Environment Settings

Available Configuration Settings

The following environment variables are used to configure your GovReady-Q instance and can be configured through your local local/environment.json or passed in as environmental parameters when launching a container with GovReady-Q.

  • admins: used to configure a display point of contact “Administrator” on site and unrelated to the configuration of actual administrators configured in the database.

  • branding: used for `custom branding`_.

  • db: if supplied, this is the DB connection used. See `DB configuration`_.

  • debug: should be false or absent in production environments. If set to true, turns on certain debug/development settings.

  • email: used to configure access to a mail server for sending and receiving email. Object has the following format: {"host": "smtp.server.com", "port": "587", "user": "...", "pw": "....",   "domain": "webserver.example.com"}. See `Configuring email`_ and `Other Configuration Settings`_. },.

  • govready_cms_api_auth: used to store API key to interact with GovReady’s CMS agent and dashboard. Not relevant to most users. See `GovReady-CMS-API`_.

  • host: this is the domain name (HTTP Host header) used for root-level GovReady-Q pages. See also organization-parent-domain, which is used to construct organization subdomains (if using a different base domain).

  • https: set to true to generate HTTPS headers and urls when site is running behind a proxy terminating HTTPS connections. See `Configuring a Reverse Proxy Webserver for Production Use`_.

  • mailgun_api_key: used to hold API key for using mailgun to send/receive emails.

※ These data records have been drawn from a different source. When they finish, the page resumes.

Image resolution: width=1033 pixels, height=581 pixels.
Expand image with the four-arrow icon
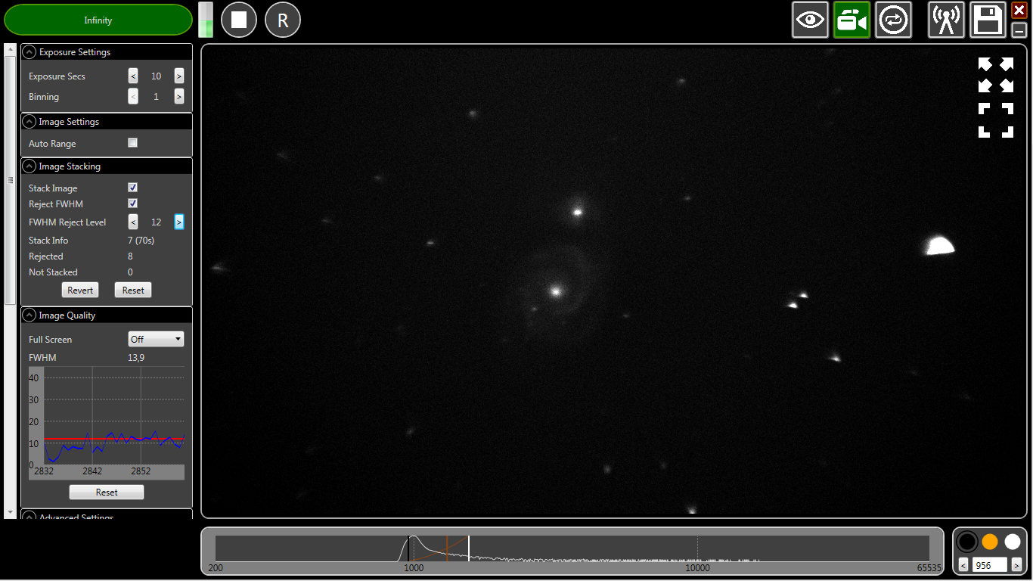point(996,74)
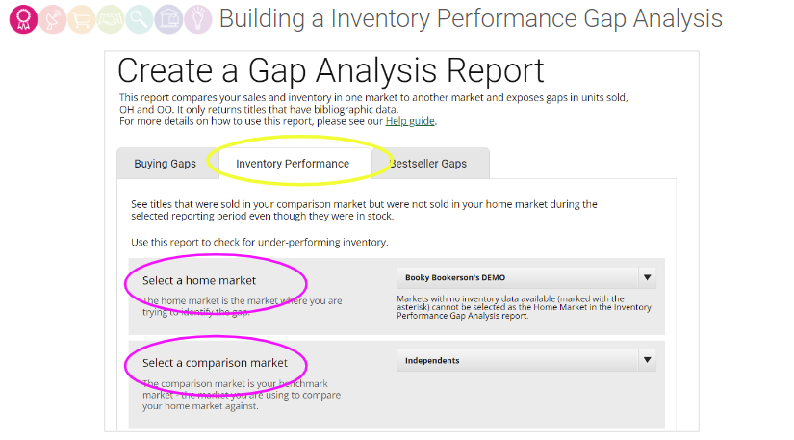Click the handshake icon
The width and height of the screenshot is (794, 440).
click(x=111, y=19)
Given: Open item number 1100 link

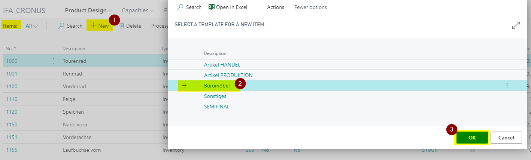Looking at the screenshot, I should point(12,86).
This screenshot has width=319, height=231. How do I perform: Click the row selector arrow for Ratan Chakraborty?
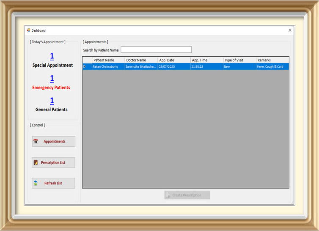[x=85, y=66]
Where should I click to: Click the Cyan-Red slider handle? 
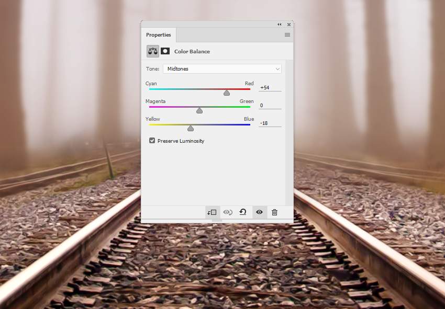(x=227, y=93)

  • memcached: if setting is true, enable a memcached cache using the default host/port

  • organization-parent-domain: this is the domain name (HTTP Host header) suffix used for organization-specific GovReady-Q pages.

  • organization-seen-anonymously: show list of all created organizations to an anonymous (e.g., not signed-in) user on home page if set to true.

  • secret-key - used to make instance more secure by contributing a salt value to generating various random strings and hashes. Do not share.

  • gr-pdf-generator - specifies the library/process used to generate PDFs, options are off and wkhtmltopdf and default is None.

  • gr-img-generator - specifies the library/process used to generate images and thumbnails, options are off and wkhtmltopdf and default is None.

  • single-organization: used to enforce single organization mode with “main” as subdomain of default organization instead of multi-tenant with different subdomains for different organizations.

  • static: used to prepend a root path to the default /static/ URL path for accessing static assets.

  • syslog: used to set the host and port of a syslog-compatible log message sink. (Default: None.)

  • trust-user-authentication-headers: used to activate reverse proxy authentication. See `Proxy Authentication Server`_.

Production Deployment Environment Settings

A production system deployment may need to set more options in local/environment.json. Here are recommended settings:

{
  "debug": false,
  "admins": [["Name", "[email protected]"], ...],
  "host": "q.<yourdomain>.com",
  "https": true,
  "secret-key": "something random here",
  "static": "/root/public_html"
}

Enterprise Single-Sign On Environment Settings

GovReady-Q supports Enterprise Login via IAM (Identity and Access Management). In this configuration, GovReady-Q is deployed behind a reverse proxy that authenticates users and passes the authenticated user’s username and email address in HTTP headers.

To activate reverse proxy authentication, add the header names used by the proxy to your local/environment.json, e.g.:

{
    "trust-user-authentication-headers": {
      "username": "X-Authenticated-User-Username",
      "email": "X-Authenticated-User-Email"
    },
}

GovReady-Q must be run at a private address that cannot be accessed except through the proxy server. The proxy server must be configured to proxy to GovReady-Q’s private address. See Enterprise Single-Sign On / Login for additional details.

PDF and Image Generation Environment Settings

GovReady-Q optionally supports generating PDFs and custom thumbnails for uploaded files using wkhtmltopdf and wkhtmltoimage. Admins must make sure the wkhtmltopdf library is installed properly for operating system being used.

GovReady-Q PDF generation and thumbnails are turned off by default for security reasons.

PDF generator library wkhtmltopdf has security issues wherein individuals could add HTML references such as links or file references inside the documents they are creating which the PDF Generator blindly interprets. This leads to SSRF (Server Side Request Forgery) in which data is retrieved from server and added to PDF by the PDF Generator. An issue also exists with the sub-dependency of libxslt before CentOS 8.x raising CVE vulnerability with scanners. For these reasons, PDF Generation is being a configurable setting.

To activate PDF and thumbnail generation, add gr-pdf-generator and gr-img-generator environmental parameters to your local/environment.json, e.g.:

{
   ...
   "gr-pdf-generator": "wkhtmltopdf",
   "gr-img-generator": "`wkhtmltopdf",
   ...
}

Custom Branding Environment Settings

You may override the templates and stylesheets that are used for GovReady-Q’s branding by adding a new key named branding that is the name of an installed Django app Python module (i.e. created using manage.py startapp) that holds templates and static files. See Applying Custom Organization Branding.